A couple of days ago, newly-elected governors of the All Progressives Congress (APC) went on a visit to the president-elect, General Muhammadu Buhari. Before they got there, there were speculations in the media as to what their mission to the president-elect would be. That visit threw up two questions for me: one, why were governors who are going to be chief executives of their states going to visit a newly-elected executive president, even when they had not been sworn in? Two, under what auspices were they visiting a president-elect who is going to assume presidential and executive powers in a fortnight, and who is going to preside over the dent of those who voted for him and those who didn’t?
But the answers to these questions didn’t take long in coming: ever since the days of the in-fighting among the governors forum of the Peoples Democratic Party (PDP), governors – recipients of public funds – became a force not to ignore at the centre. They became semi-tin gods any serious-minded politician would ignore to his peril, and, to that extent, their visit to Buhari made some sense.
Though the media were awash with speculations and permutations of the agenda of that visit, and that the governors-elect were going to quietly make it clear to the president-elect that nothing will change their prerogative of nominating those who were going to form his cabinet, whether they were qualified or not, I still had my fears that qualification in being a cabinet member of the Buhari administration would be hinged on the politician’s ability to be primordial in the protection of interests skewed in favour of the man who has nominated them.
But I should have kept my fears and suspicions to myself. The governors did not go there to flex muscles. Rather, they went there to cry and wring their fingers over what they have alleged as the spending spree of the outgoing governors. According to the reports and statements credited to one of the governors-elect, the fact that the federal government had not paid April salaries is an indication that the economy was not healthy. “With the huge expectation from Nigerians and people who have voted us into power, we wonder. We are hoping that the president-elect will do whatever that is humanly possible to bring about a bail-out not only in the states but the federal government, at least for people to get their salaries and turn around the economy,” this governor-elect reportedly said.
About six months to the March and April general elections, politicians went on a spending spree on a scale never before experienced in the annals of electioneering in Nigeria. As a matter of fact, unverified figures being bandied in the public space say that the actual monies expended on the prosecution of the elections by both spectrums of the political divide ran into trillions of naira. While all of that was going on, oil prices dipped to an all-time low, fuelling fears that whoever won the election was going to inherit a bankrupt federal vault.
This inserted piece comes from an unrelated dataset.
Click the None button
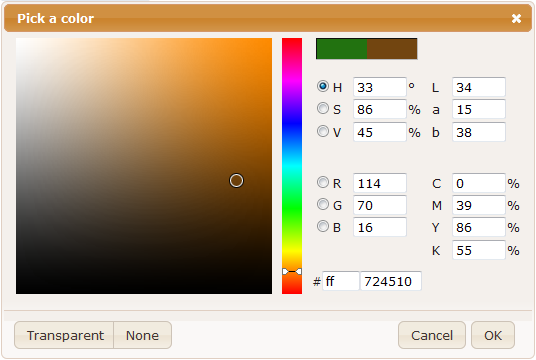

But no one seemed to have cared about this. Most of the politicians who were falling over each other to take over the reins of power apparently are not in this because they have anything meaningful to contribute apart from the payment of salaries that they intend to pay to civil servants.
Figures from Organisation of the Petroleum Exporting Countries (OPEC) 2014 show that next to Libya, Russia and the United Arab Emiates (UAE), Nigeria has one of the greatest gas reserves in the world, at 79,626 million cubic metres, and for want of strong political will flares a staggering 12,112 million cubic metres. Of all the OPEC member states, Nigeria has the highest population of a people who will die before 60 despite the tremendous wealth accruing from having one of the highest Gross Domestic Product (GDP) market prices for her oil. This value of our oil sharply contrasted with countries like the UAE, Saudi Arabia and Kuwait which have export profiles that translate into earnings that rev the engine of development.
From 2013, daily production of oil in Nigeria nosedived and prices crashed significantly. Therefore, the fears that the governors-elect have gone to express to Buhari are truly unfortunate because nearly every top politician knows that Nigeria gets most of her income from oil exports. Most of it is stolen by these politicians, or frittered or stashed away in bank vaults overseas. A lot of the structures on the ground do not favour the use of this oil wealth to promote sustainable development, good governance, poverty alleviation or the capacity-building of Nigerians. Rather, it favours a ‘revenue-sharing’ formula where governors, like the fellow above, just wait till the end of the month to collect salaries for civil servants, with a large chunk of the monies going into their pockets. Is this how to become government? Is the business of government about paying civil servants salaries or about putting structures on the ground to promote economic activity?
Till now, I have often questioned the rationale behind blaming our leaders for the Nigerian predicament. But after I listened to the expression of failure from the governors-elect who went to wring their hands before an equally nervous president-elect, I am convinced there is truly failure of leadership in Nigeria. Our country ranks just 35 of the 52 nations of Africa, with a lower than average rating against countries like Ghana and South Africa. According to the Mo Ibrahim Index Country profile, Nigeria is not a business-friendly environment, has poor infrastructure and one of the least developed rural sectors in Africa. Human rights abuses are rampant, and women and children still live in fear for their personal safety and security.
The above – issues of accountability, national security, gender empowerment, a strong economy – are the challenges currently facing Nigeria not the payment of salaries. If those who have been voted in do not realise this, then immediately we are confronted with a situation where buck-passing and hand-wringing would characterise the failures that an overly reliance on easy money from oil brings.
• Etemiku is communications manager with Africa Network for Environment and Economic Justice, ANEEJ, Benin City.